╭─ Dataset content
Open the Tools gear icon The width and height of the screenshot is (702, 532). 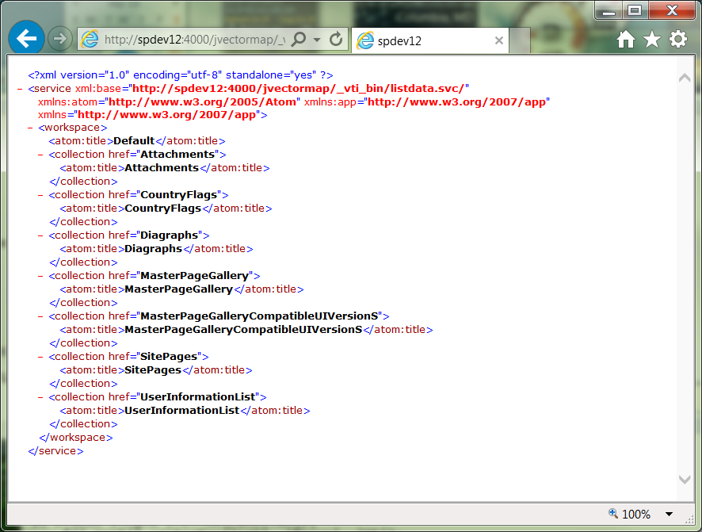(x=677, y=37)
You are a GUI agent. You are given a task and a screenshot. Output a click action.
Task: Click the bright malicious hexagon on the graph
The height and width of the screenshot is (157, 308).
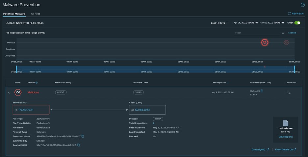[265, 42]
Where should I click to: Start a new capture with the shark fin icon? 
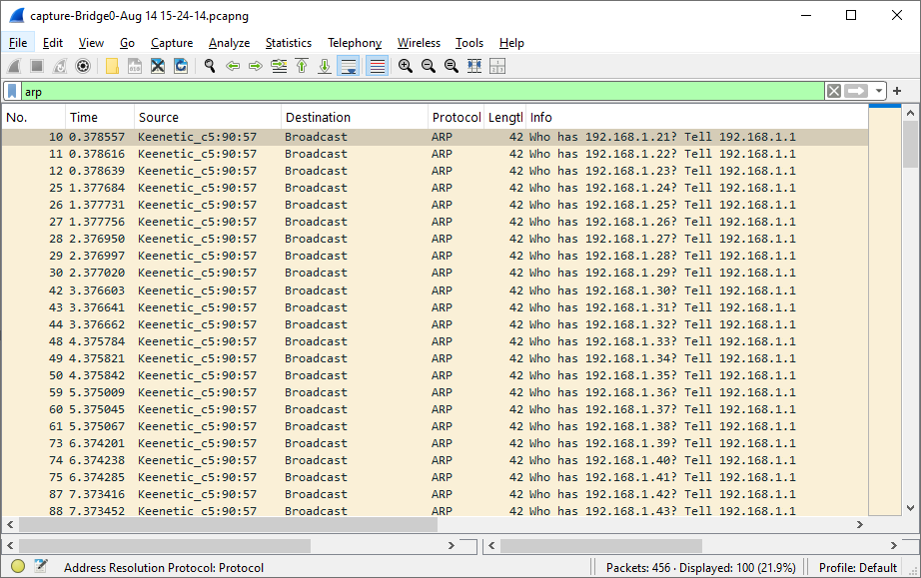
╰─
• _Your instructions_:
From the line containing "You are a GUI" through the last line of the entries, copy each line exactly and only those, skipping all pictures.

• _Solution_:
You are a GUI agent. You are given a task and a screenshot. Output a click action.
Task: Click the bright malicious hexagon on the graph
The height and width of the screenshot is (157, 308).
[265, 42]
Where should I click to: Start a new capture with the shark fin icon? 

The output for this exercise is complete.